Tkachuk: "We had discussions -- lots of them. I won't lie. My phone was busy that day. So it must have been close. But we were playing well and management didn't want to disrupt the way we were playing. I was prepared for anything, but I'm ecstatic I'm still here. I got my wish ... to stay here. My family has grown up in this city. We love it here. I didn't want to leave feeling that I left a job unfinished."

3. What is it about this team that enabled you to prevail against stiff odds?

Tkachuk: "Nobody gave us a chance at the beginning of the season. Then we lost something like 400 (actually 427) man-games to injury -- losing key players like Erik Johnson, Andy McDonald, Paul Kariya and Eric Brewer. There's something about being counted out ... and then proving everyone wrong. But this team has a good mix of leadership and experience plus energy from our young players. And coach Andy Murray has kept us in the moment, talking only about the next game and what we can do to win it."

4. The kids have gotten a lot of credit for that energy. How has that worked?

Tkachuk: "I felt that energy even before training camp. I've been to a lot of training camps, but after skating with most of the guys here for several weeks and seeing the skill and energy we now have, I don't think I've felt as excited to start a season in a long, long time.
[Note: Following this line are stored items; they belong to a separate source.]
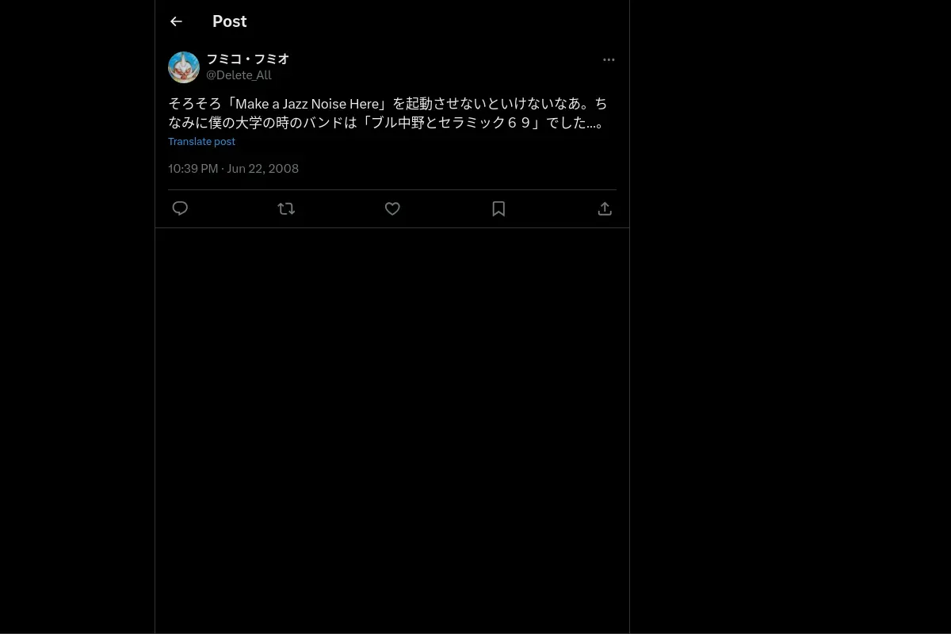This screenshot has height=634, width=951.
Task: Like the post with the heart icon
Action: click(392, 208)
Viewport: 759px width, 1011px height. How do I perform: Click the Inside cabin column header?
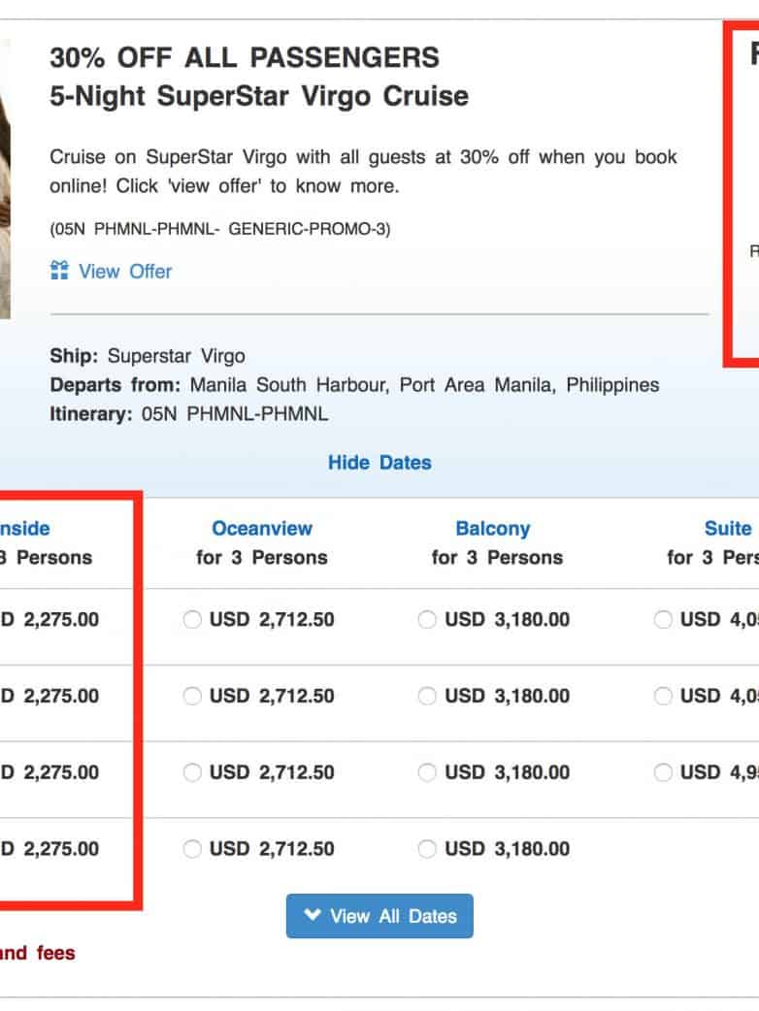[x=24, y=529]
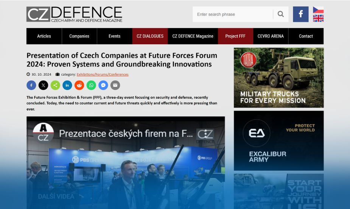Go to Project FFF menu item
This screenshot has width=350, height=209.
pos(235,36)
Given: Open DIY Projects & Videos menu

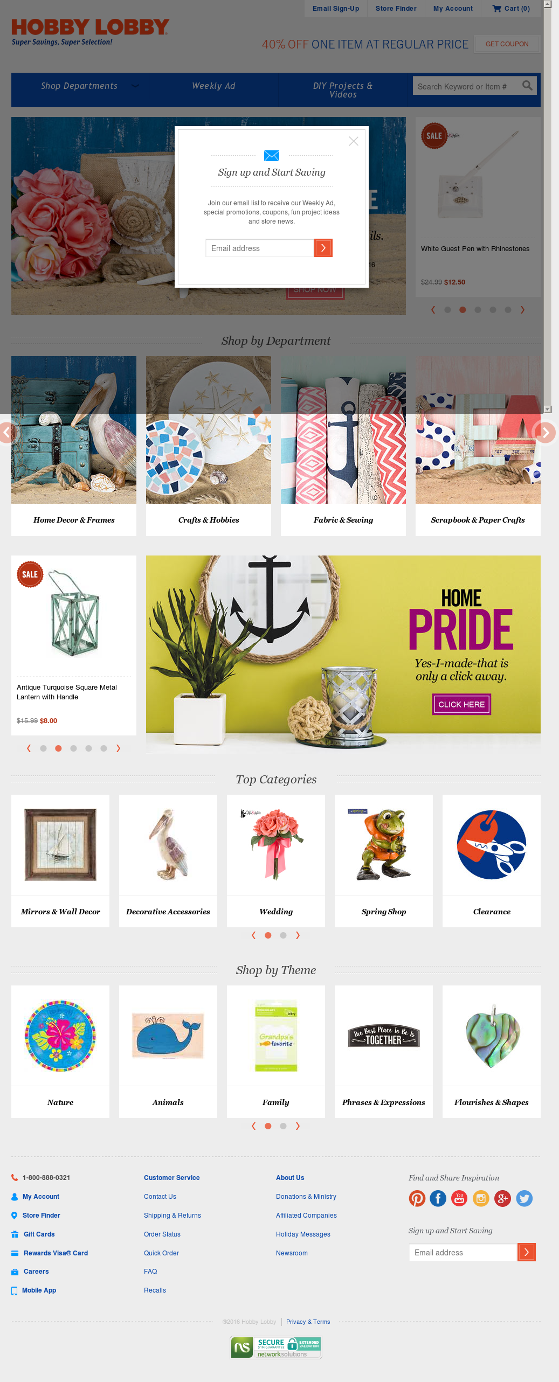Looking at the screenshot, I should click(x=343, y=90).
The kids they've brought in the last couple of years all have a lot of skill and, most important, a lot of character."

5. Is the mix of old and new players a good one for the intensity the kids will see in the playoffs?

Tkachuk: "Personally speaking, I feel like I'm at home with my kids. A lot of them are close to my kids' age. It brings a lot of energy to me and helps me in the long run. Even in practice they make you keep up to them."

6. So do you think these kids can handle what's in store for in the playoffs?

Tkachuk: "They have no idea what they're in for with the tenacity, the sacrifices you have to make all over the ice as a team, the want that they'll see in the playoffs. But I'll give them credit -- we've all been in that desperation playoff mode for several months now and the kids have been great."

7. Chris Mason and a few other veterans have talked about a belief system, about being able to look each other in the eyes and believe that the guy standing next to you is going to bust his butt to win. Is that the kind of closeness that has you excited about the playoffs?

Tkachuk: "Let's face it -- we could have easily mailed it in. We had so many different players in the lineup because we had so many injuries. But we played well ... together ... as a team. That's what this group is all about -- closeness. And 'Mase' has been our rock. You don't win without great goaltending -- and he's given us a chance to win every night."